- **Collected data**:
- Opening Delimiter -

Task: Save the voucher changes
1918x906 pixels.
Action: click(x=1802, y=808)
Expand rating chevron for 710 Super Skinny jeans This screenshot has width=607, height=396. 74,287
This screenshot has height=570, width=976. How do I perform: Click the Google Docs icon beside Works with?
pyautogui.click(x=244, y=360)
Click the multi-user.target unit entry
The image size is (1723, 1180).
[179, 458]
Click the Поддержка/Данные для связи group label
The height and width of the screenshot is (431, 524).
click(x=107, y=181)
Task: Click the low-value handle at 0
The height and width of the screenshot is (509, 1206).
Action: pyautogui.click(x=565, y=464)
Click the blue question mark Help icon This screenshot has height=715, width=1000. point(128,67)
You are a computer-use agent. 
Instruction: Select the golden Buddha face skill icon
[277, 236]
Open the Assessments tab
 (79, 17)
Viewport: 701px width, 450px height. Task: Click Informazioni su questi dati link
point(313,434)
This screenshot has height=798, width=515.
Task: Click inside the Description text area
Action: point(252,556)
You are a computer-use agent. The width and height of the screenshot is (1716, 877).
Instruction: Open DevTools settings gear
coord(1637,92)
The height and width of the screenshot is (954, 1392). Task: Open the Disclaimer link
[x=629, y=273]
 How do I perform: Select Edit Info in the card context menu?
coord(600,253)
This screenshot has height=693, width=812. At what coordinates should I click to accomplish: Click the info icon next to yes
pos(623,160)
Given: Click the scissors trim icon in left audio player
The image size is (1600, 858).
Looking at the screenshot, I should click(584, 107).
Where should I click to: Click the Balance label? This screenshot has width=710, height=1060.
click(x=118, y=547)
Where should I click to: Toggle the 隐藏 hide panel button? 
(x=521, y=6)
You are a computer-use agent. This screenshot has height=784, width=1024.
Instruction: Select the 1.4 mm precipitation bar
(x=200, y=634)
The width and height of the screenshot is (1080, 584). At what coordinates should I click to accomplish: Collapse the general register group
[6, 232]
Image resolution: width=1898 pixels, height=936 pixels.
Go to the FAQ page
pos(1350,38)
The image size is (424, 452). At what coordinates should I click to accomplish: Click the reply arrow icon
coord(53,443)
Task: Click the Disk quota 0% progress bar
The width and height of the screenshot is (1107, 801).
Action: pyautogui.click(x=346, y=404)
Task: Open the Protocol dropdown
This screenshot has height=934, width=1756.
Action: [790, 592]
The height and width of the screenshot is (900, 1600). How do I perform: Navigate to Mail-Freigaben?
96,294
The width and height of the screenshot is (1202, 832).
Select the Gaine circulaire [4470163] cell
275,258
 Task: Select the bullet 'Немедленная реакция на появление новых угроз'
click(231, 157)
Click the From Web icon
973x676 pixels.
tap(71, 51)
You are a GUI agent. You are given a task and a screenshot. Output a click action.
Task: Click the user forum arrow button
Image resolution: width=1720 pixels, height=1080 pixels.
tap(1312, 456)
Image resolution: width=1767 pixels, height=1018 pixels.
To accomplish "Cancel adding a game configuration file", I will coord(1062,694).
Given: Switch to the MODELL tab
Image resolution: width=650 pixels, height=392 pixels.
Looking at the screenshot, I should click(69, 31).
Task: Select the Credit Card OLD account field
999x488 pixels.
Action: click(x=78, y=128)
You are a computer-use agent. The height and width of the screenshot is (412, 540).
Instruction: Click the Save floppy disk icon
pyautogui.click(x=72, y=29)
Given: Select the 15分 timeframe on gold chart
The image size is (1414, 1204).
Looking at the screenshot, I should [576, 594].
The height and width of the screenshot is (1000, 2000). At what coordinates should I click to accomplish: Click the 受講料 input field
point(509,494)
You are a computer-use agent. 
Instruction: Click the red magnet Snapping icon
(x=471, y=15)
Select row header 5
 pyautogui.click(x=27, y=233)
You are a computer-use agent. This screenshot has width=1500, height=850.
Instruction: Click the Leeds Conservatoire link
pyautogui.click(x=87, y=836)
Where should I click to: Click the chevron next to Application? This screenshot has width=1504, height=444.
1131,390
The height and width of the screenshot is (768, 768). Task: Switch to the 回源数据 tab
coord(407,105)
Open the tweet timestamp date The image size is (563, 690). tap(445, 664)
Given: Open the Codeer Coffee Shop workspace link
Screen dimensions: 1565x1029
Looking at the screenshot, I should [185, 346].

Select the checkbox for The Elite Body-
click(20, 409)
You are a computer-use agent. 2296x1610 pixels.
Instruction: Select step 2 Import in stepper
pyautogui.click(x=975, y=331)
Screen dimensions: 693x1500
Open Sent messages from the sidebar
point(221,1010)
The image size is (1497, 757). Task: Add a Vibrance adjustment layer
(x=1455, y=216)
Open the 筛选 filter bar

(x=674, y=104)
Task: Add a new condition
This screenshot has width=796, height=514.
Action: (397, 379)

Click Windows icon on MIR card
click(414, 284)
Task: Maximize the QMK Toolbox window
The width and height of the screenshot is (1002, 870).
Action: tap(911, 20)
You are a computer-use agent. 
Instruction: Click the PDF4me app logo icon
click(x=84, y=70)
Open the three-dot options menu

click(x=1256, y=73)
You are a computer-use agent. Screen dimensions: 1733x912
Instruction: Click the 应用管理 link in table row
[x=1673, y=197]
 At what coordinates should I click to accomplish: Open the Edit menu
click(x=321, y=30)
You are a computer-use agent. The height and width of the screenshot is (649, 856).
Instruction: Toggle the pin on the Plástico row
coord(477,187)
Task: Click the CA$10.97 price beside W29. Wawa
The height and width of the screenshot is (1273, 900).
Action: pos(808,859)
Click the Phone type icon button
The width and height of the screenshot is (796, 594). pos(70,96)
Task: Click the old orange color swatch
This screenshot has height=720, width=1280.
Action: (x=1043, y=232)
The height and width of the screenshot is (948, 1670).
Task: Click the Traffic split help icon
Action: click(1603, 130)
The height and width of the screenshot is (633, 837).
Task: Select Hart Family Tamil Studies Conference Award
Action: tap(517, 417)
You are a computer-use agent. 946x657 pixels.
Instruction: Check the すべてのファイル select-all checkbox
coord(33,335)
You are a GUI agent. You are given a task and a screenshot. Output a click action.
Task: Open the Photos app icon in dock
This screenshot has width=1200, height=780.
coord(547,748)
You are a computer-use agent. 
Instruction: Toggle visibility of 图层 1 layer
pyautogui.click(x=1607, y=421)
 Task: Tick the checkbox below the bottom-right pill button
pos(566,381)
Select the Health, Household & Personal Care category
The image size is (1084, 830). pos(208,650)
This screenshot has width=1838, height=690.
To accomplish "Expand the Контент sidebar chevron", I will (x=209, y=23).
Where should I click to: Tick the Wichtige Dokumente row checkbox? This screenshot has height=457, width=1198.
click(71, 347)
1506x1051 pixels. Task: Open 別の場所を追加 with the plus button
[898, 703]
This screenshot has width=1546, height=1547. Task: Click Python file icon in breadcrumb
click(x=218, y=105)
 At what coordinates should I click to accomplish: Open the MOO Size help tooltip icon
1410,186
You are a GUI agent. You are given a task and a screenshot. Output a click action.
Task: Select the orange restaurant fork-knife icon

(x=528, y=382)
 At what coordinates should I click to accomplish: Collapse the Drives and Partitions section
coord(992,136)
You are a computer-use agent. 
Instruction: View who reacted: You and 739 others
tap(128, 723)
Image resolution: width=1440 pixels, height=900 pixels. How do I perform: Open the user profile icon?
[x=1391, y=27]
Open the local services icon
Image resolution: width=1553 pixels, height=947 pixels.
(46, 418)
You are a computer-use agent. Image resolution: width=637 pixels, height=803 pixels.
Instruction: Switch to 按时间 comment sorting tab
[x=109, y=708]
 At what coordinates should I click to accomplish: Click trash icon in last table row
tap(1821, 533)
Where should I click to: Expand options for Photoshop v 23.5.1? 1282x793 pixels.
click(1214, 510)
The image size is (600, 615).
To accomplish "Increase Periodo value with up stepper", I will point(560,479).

- Closing Delimiter -

- **Task to carry out**: Each line that holds the word "will" should be extracted from the records.

- **Completed exercise**:
To accomplish "Cancel adding a game configuration file", I will coord(1062,694).
To accomplish "Expand the Контент sidebar chevron", I will (x=209, y=23).
To accomplish "Increase Periodo value with up stepper", I will point(560,479).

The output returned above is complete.